DIRECTIONS — Print exactly, and only, the lines from the one containing "This screenshot has height=498, width=395." through the last line of the records below, both included; leave out the pictures.

DATA SUPPLIED —
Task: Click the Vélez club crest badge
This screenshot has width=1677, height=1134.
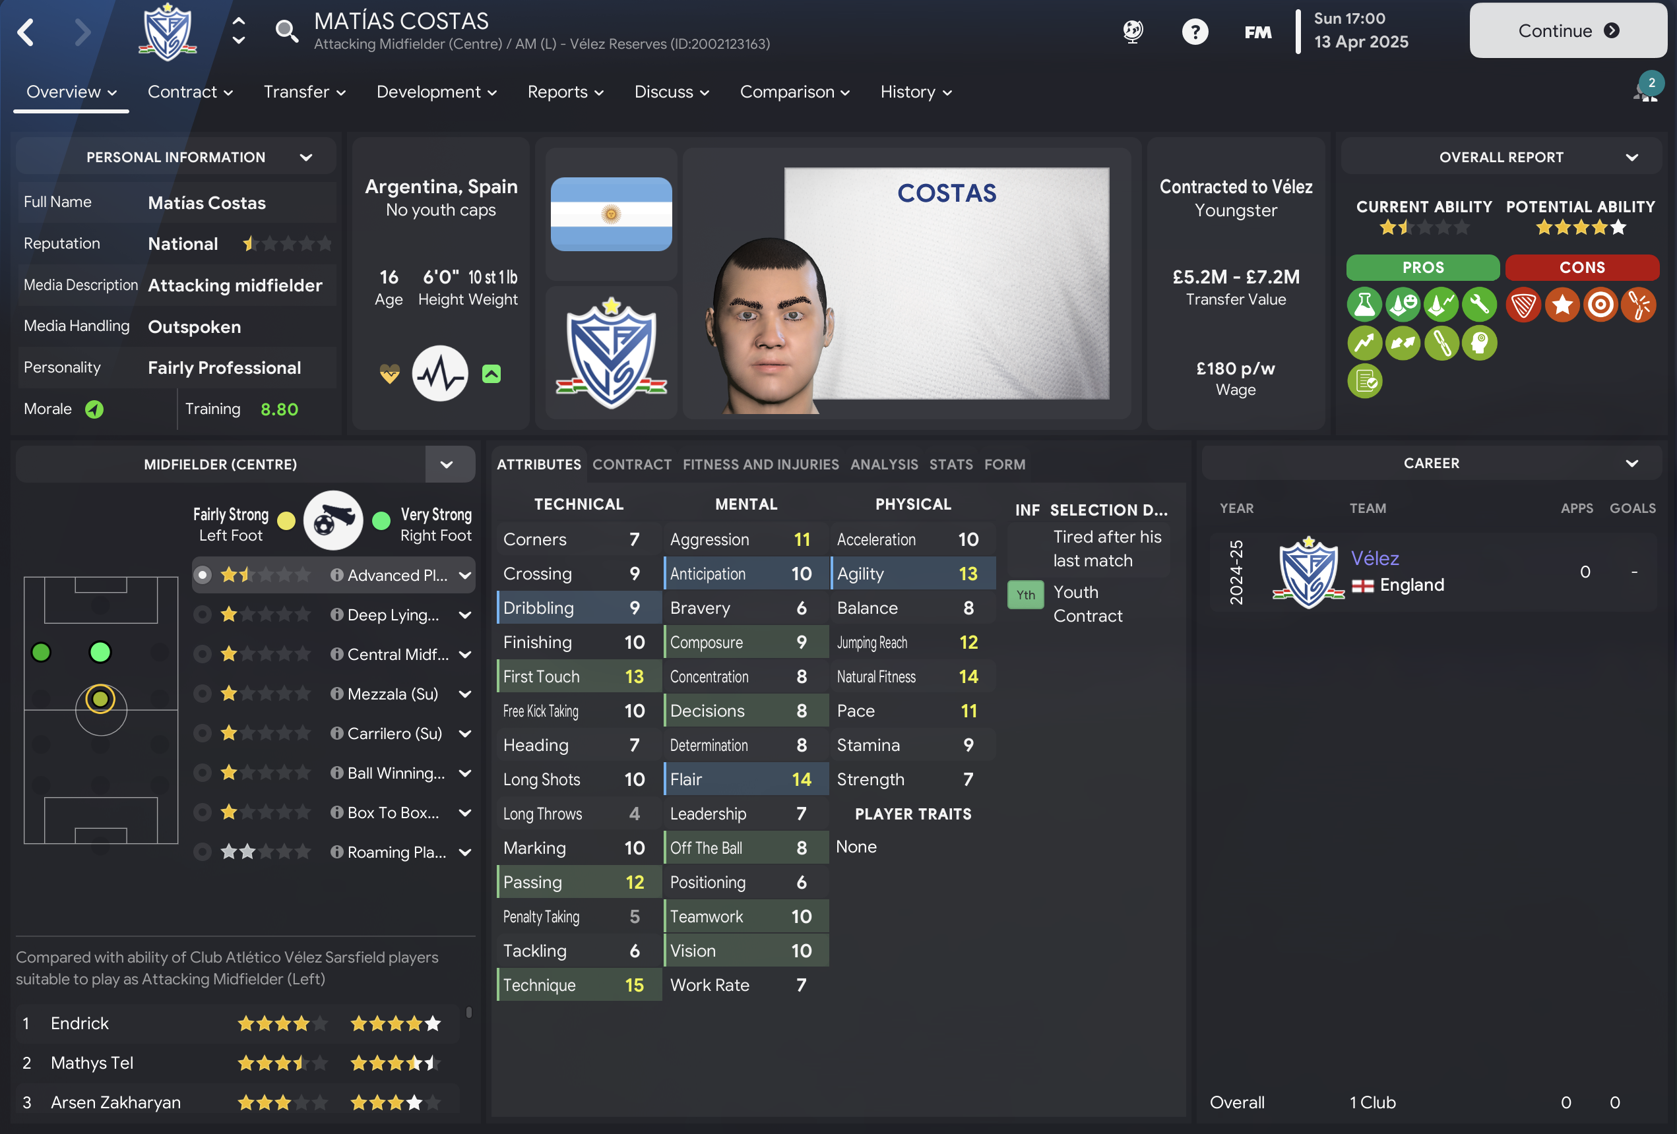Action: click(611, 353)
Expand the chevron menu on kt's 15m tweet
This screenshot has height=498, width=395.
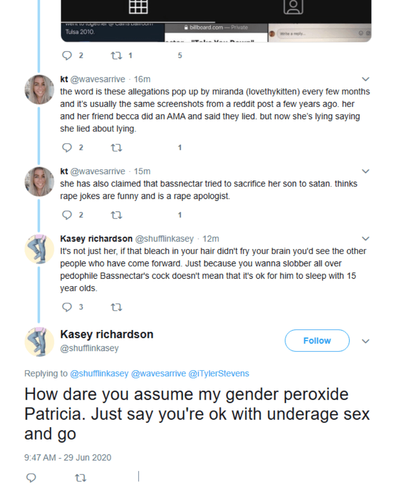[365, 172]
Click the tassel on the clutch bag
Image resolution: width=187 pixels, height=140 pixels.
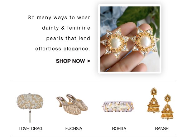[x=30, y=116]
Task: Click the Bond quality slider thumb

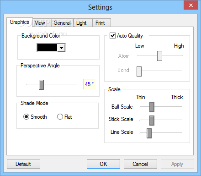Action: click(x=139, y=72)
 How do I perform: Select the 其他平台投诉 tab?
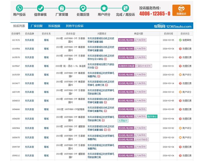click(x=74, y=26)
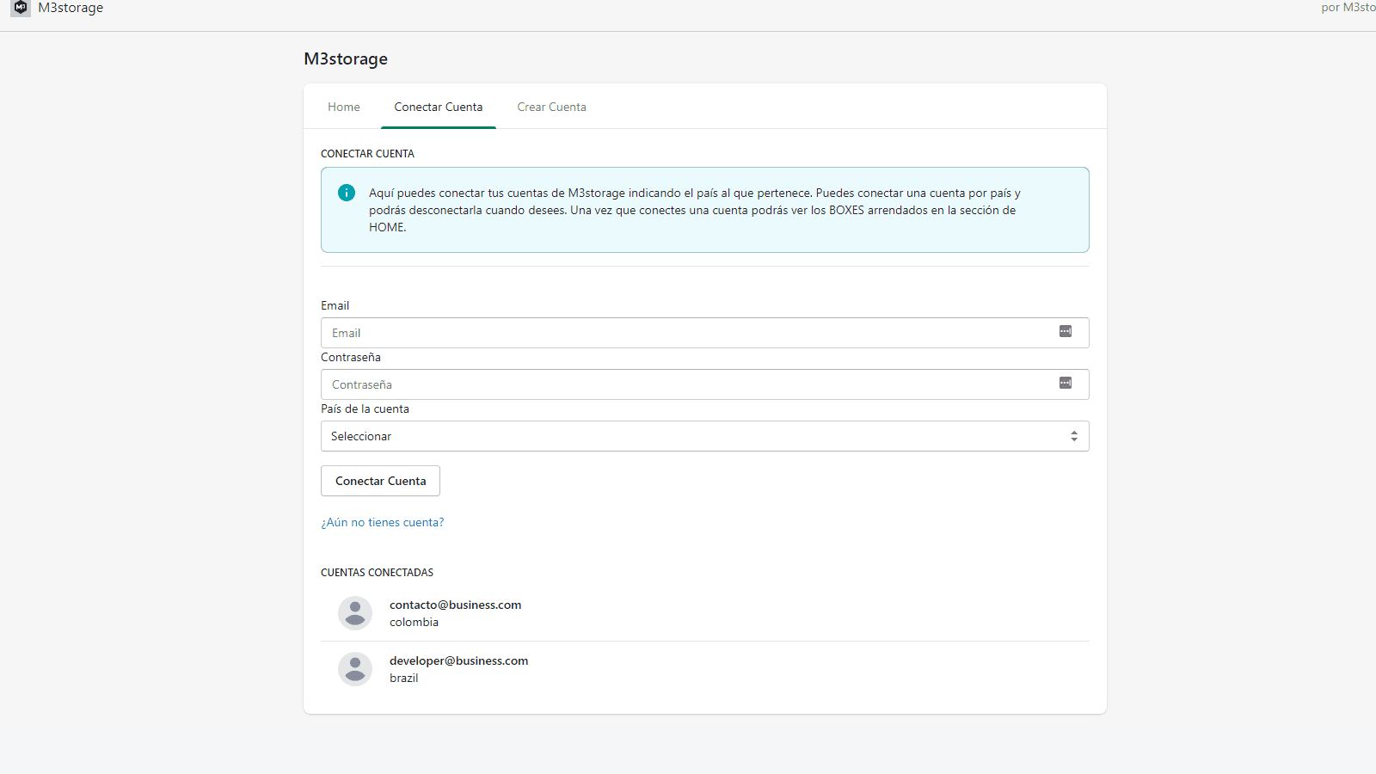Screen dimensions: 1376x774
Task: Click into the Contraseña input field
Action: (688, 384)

EXPECTED ANSWER —
This screenshot has height=498, width=395.
[365, 172]
Click the tassel on the clutch bag
Image resolution: width=187 pixels, height=140 pixels.
[x=30, y=116]
Task: Click the Bond quality slider thumb

Action: click(x=139, y=72)
 How do I perform: Select the 其他平台投诉 tab?
click(x=74, y=26)
Screen dimensions: 1376x774
Task: Click into the Contraseña input field
Action: (688, 384)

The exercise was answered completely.